__What is being asked__
Which lines in the listing below contain the string "right"? Pick out and copy each of them, treating uppercase and lowercase as different.

********

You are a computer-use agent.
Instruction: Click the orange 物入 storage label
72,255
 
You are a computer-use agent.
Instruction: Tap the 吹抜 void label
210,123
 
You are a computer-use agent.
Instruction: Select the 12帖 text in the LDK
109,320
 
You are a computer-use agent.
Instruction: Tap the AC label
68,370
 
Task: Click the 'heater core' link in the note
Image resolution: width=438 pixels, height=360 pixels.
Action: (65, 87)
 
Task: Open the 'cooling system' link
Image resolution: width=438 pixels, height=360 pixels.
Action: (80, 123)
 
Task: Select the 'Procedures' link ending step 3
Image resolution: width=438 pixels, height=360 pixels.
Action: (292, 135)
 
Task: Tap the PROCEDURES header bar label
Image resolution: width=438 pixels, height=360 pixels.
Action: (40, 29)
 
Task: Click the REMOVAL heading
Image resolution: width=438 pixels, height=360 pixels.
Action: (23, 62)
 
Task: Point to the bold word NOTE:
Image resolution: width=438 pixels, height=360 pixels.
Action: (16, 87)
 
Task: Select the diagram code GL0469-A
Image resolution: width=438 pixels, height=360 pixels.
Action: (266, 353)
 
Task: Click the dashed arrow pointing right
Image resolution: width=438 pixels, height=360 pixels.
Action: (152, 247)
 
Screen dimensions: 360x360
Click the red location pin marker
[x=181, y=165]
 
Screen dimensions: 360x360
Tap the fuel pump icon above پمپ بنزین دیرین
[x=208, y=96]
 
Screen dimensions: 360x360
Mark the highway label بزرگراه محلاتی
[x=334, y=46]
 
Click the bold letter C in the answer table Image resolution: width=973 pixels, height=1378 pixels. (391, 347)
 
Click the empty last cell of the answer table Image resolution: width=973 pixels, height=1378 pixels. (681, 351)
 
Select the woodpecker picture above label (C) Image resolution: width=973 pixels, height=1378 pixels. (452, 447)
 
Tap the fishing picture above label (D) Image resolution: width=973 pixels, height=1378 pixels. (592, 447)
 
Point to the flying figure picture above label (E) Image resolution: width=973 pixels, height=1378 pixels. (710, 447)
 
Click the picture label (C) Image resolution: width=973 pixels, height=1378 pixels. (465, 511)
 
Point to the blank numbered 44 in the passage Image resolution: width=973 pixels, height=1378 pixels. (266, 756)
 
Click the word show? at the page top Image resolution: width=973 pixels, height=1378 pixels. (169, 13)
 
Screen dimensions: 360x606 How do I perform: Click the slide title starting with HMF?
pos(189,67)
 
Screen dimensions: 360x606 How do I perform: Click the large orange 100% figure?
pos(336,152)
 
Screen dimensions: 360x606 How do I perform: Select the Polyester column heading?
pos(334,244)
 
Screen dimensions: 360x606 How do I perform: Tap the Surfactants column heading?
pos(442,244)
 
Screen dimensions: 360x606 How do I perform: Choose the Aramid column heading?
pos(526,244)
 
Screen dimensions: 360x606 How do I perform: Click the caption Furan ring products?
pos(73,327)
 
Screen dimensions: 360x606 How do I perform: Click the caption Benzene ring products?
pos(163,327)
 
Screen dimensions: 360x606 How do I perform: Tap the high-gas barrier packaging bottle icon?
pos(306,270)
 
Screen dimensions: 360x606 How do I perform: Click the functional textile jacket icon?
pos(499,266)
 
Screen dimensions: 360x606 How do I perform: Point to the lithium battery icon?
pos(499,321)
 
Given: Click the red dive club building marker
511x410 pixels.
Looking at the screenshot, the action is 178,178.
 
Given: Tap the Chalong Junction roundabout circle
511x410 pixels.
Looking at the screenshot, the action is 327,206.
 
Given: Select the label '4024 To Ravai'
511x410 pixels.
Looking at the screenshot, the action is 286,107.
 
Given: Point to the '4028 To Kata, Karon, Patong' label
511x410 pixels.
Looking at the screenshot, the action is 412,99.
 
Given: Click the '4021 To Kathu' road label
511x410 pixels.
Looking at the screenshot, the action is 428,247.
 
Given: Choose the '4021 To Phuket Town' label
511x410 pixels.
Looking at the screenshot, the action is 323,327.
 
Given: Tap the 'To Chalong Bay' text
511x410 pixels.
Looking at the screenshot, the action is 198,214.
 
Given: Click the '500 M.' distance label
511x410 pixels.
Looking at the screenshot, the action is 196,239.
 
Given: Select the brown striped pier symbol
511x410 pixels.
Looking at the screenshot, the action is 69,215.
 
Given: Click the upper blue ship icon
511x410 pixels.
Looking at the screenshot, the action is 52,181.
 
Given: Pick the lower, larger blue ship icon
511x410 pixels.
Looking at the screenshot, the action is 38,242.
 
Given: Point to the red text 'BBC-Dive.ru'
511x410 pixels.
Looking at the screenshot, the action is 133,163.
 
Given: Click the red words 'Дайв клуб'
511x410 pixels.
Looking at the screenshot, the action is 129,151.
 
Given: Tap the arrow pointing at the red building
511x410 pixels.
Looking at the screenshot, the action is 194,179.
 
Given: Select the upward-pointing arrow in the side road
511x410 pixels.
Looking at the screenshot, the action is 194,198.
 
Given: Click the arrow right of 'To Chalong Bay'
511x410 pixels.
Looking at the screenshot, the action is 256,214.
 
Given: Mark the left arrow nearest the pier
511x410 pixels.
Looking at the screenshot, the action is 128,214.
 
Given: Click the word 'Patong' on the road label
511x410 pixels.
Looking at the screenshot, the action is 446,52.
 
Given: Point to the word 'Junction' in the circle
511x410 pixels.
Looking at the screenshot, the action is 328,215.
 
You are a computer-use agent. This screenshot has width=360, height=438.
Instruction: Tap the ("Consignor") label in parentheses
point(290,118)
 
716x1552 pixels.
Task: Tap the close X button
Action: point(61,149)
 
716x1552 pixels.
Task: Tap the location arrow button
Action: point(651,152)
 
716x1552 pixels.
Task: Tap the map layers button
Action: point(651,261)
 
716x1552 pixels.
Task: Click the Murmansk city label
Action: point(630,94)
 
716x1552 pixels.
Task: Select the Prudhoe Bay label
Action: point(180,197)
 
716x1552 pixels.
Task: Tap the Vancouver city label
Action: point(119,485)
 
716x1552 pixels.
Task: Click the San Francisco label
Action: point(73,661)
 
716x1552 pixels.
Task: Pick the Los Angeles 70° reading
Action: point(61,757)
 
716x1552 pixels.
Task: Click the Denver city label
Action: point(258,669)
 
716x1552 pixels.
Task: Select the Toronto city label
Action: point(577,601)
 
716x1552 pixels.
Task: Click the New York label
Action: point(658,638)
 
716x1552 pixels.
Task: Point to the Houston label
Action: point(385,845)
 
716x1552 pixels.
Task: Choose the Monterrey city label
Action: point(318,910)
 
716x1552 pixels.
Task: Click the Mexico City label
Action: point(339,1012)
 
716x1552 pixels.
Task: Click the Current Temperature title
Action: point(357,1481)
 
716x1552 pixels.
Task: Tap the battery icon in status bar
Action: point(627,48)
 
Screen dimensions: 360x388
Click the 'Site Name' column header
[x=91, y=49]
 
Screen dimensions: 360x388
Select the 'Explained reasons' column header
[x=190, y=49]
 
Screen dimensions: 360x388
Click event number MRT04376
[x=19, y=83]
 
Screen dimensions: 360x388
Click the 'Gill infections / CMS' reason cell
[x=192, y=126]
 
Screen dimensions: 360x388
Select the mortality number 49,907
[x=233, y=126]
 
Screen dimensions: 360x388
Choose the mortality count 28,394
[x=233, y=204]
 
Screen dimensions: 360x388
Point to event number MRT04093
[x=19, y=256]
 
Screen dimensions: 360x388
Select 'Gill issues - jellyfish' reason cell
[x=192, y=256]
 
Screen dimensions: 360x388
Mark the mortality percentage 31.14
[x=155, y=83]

********

__Answer below__
Task: Click the dashed arrow pointing right
Given: Click the arrow right of 'To Chalong Bay'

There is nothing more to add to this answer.